Prohibition shuts down the Gund Brewery

Robert Mullen

Catalog Number: 2011.014.014

Copyright La Crosse County Historical Society

Copyright La Crosse County Historical Society

This sign touts one of Gund Brewing Co.’s answers to Prohibition: a soft drink with the Peerless name.

When John Gund began brewing beer in La Crosse in 1854, he could hardly imagine the changes that would take place in the industry during the next 65 years. By 1858, he partnered with G. Heileman to found the City Brewery. In 1872, Gund left the partnership to start the Empire Brewing Co., later called the John Gund Brewing Co. The company’s best-selling beer, Peerless, propelled sales to 600,000 barrels in 1910. That was the year John Gund died, and his son Henry took over the operation.

But change was in the air. Temperance societies became strong political voices, and World War I created a good deal of anti-German sentiment, including bias against the mostly German brewing industry. In 1919, Congress passed the Volstead Act, popularly known as Prohibition, and as of January 1920, the sale and manufacture of alcoholic beverages was illegal in the U.S.

The Gund Brewing Co. saw the changes coming and tried to prepare for them by re-organizing its products to low-alcohol beer, soft drinks, and malt barley.
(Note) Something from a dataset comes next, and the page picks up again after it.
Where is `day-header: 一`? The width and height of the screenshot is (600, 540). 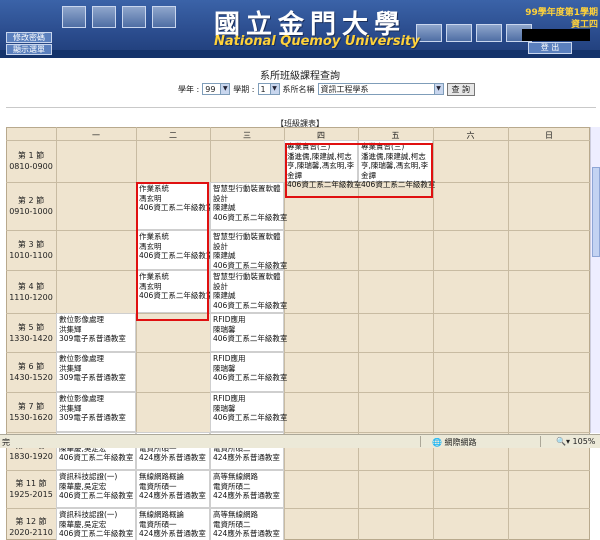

One of the new products took on the name of their Peerless Beer brand: Gund’s Peerless Beverage, the Everyday Soft Drink. They advertised it throughout the Midwest in newspapers and periodicals in 1919 and 1920, and even received national recognition for their advertisements. The colorful metal sign shown here was a promotional piece produced for the advertising effort. It features a silhouette of the large Gund brewery with the Mississippi River, the old wagon bridge, and Minnesota bluffs in the background. The sign was donated to the La Crosse County Historical Society by Tye Schwalbe.

However, soft drinks and near beers could never replace the public’s thirst for refreshments with alcoholic content. The Gund Brewery was hit by a double setback in 1920: a prohibition of their primary product and then a strike by their employees. It could not survive both. The firm shuttered its doors that year. By the start of America’s Roaring ‘20s, the Gund Brewing Co. was a thing of the past.